(Task description)
Can you return, word for word, the stretch of the student loan arbitration summary that begins at "Defendants appealed, arguing" and stops after "context of arbitration."?

(Page extract)
<<<<
Plaintiff commenced this action asserting state law claims on behalf of himself and others similarly situated, alleging that defendants engaged in fraudulent and deceptive practices in connection with the solicitation, consolidation, and servicing of student loans.  Plaintiff alleged that defendants intentionally failed to disclose to borrowers that unless their payments were received on the precise day of the month on which they were due, defendants would alter the Amortization Schedule’s prescribed apportionment of the payment between interest and principal, diverting the entire payment to themselves as interest and preventing borrowers from paying off the principal of their loans.


Defendants moved for an order staying the action and compelling plaintiff to submit his claims to arbitration, pursuant to an arbitration clause contained in his promissory note, and to pursue them on an individual, rather than a class, basis.  The United States District Court for the Southern District of New York denied the motion, ruling that under California law, the arbitration clause of the agreement is unconscionable and therefore unenforceable.


Defendants appealed, arguing that the arbitration clause is not unconscionable under California law, or that if it is, then California law is preempted by the Federal Arbitration Act.  The United States Court of Appeals for the Second Circuit affirmed.  The court rejected defendants’ contention that the Federal Arbitration Act preempts California principles as to the conscionability of class arbitration waivers since California law places arbitration agreements with class action waivers on the exact same footing as contracts that bar class action litigation outside the context of arbitration.
>>>>
(Dataset section)
<<<<
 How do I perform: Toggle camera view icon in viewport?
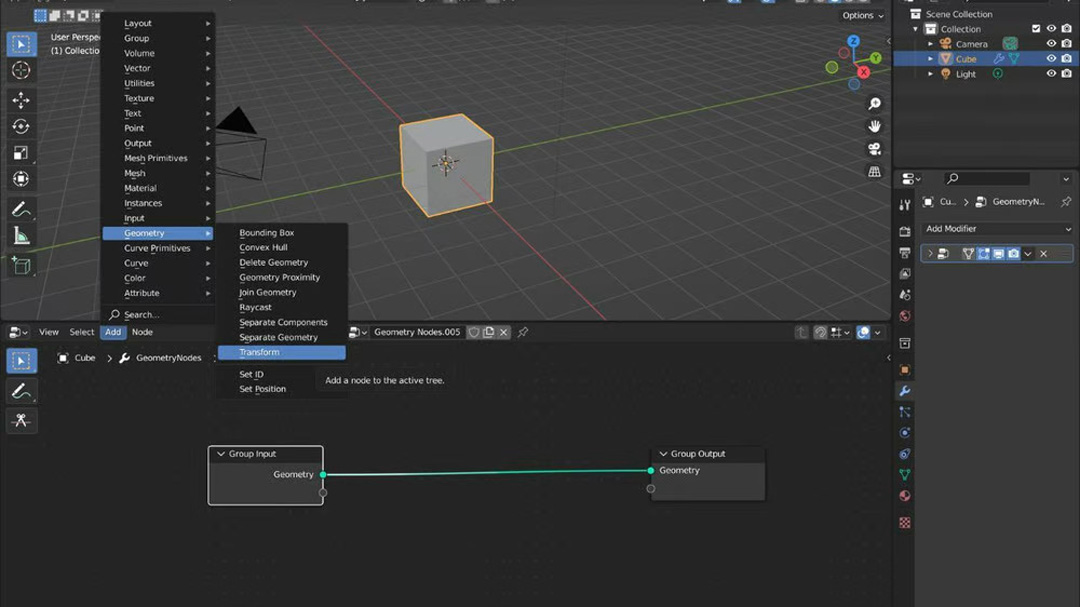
>>>>
(Solution to the problem)
Defendants appealed, arguing that the arbitration clause is not unconscionable under California law, or that if it is, then California law is preempted by the Federal Arbitration Act.  The United States Court of Appeals for the Second Circuit affirmed.  The court rejected defendants’ contention that the Federal Arbitration Act preempts California principles as to the conscionability of class arbitration waivers since California law places arbitration agreements with class action waivers on the exact same footing as contracts that bar class action litigation outside the context of arbitration.